Created attachment 11460 [details] Automated test (will assert)

Comment on attachment 11460 [details] Automated test (will assert) This test is self-contained. If you put it under LayoutTests/editing/ you can rewrite it to use editing.js.

This patch causes some layout test regressions that may or may not be good changes. I do not know enough about editing to know for sure, but some of the changes definitely seem wrong. Also, in the textarea manual test example, where we used to assert, we now instead stop deleting entriely. Though it is hard to believe that this could be caused by Darin's patch, it appears to be since I do not see this problem in nightlies. I debugged the no-longer-deleting problem a bit found that TypingCommand::deleteKeyPressed creates a caret instead of a range whe we stop deleting because Selection::validate find that m_start.upstream() == m_end.upstream(). In the error case, upstream() goes to the very end and returns lstVisible. When it is working correvtly (without the patch), we hit this case: // return current position if it is in rendered text if (renderer->isText() && static_cast<RenderText *>(renderer)->firstTextBox()) and return Position(currentNode, renderer->caretMaxOffset()). We don't hit this WITH the patch because firstTextBox() is null. I tried the simple solution of calling update layout, and that does not fix the problem. Oh! And! Making this bug extra fun, it does not reproduce if you try to set any breakpoints. So I did all of this debugging with printfs. Man, I just love editing. I think someone with more editing know-how should take this one from here. Hey Justin, wanna give this bug some love??

One thing regarding Darin's patch, it doesn't seem right to turn the ASSERT into a if (blah) return. We should be able to assert that, if a leading/trailing space is no longer a rendered character after the deletion operation, then it was in collapsible whitespace.

This bug seems to be without a father / mother atm, who want's to be it's new parent?

This bug is ultimately the result of deleting a character that serves as a line break position without updating the affected line. This first inconsistency quickly leads to a inline box tree disaster. I have a patch that fixes it. Running the layout tests now...

Created attachment 13119 [details] Patch, including change log and test The layout test fails even on release builds (deleting two lines instead of one).

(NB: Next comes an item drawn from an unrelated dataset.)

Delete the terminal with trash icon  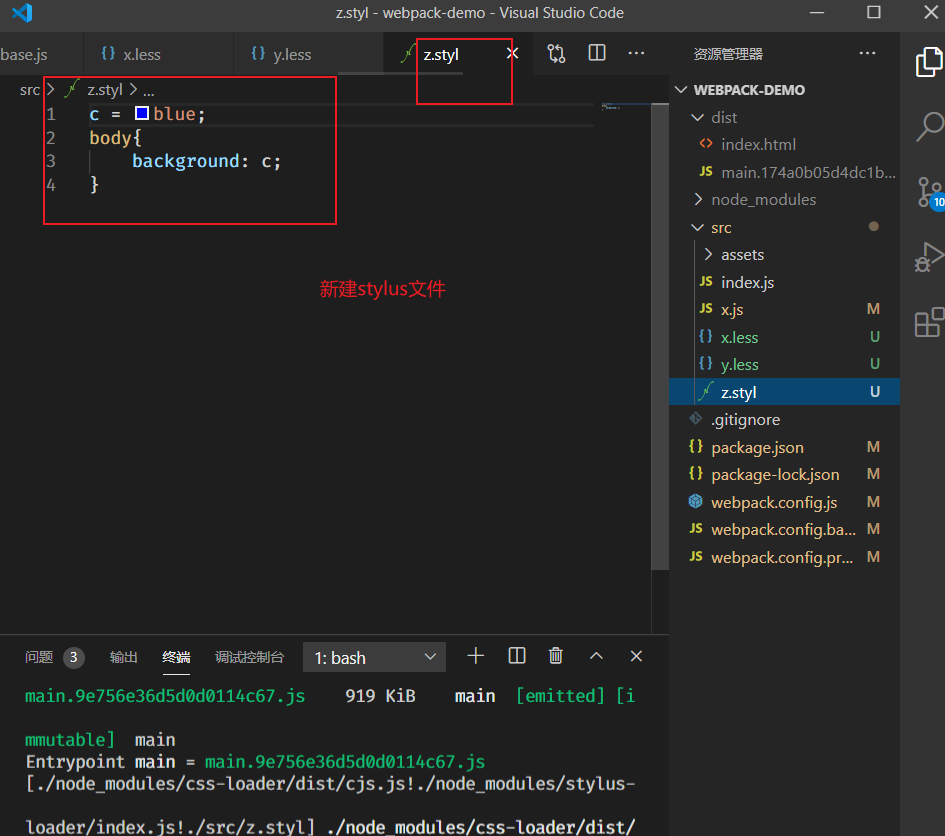(556, 656)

Comment on attachment 13119 [details] Patch, including change log and test r=me This seems like a pretty non-obvious way to say "broke at a newline that has been deleted": prevRootBox->lineBreakObj()->isText() && prevRootBox->lineBreakPos() >= static_cast<RenderText*>(prevRootBox->lineBreakObj())->textLength() May I suggest making an inline function for this condition, something like "brokeAtDeletedNewline()"? This might make the comment less necessary (although it's still not obvious that "curr = prevRootBox" means "treat previous line as dirty".

I landed this, without making any of my suggested style changes.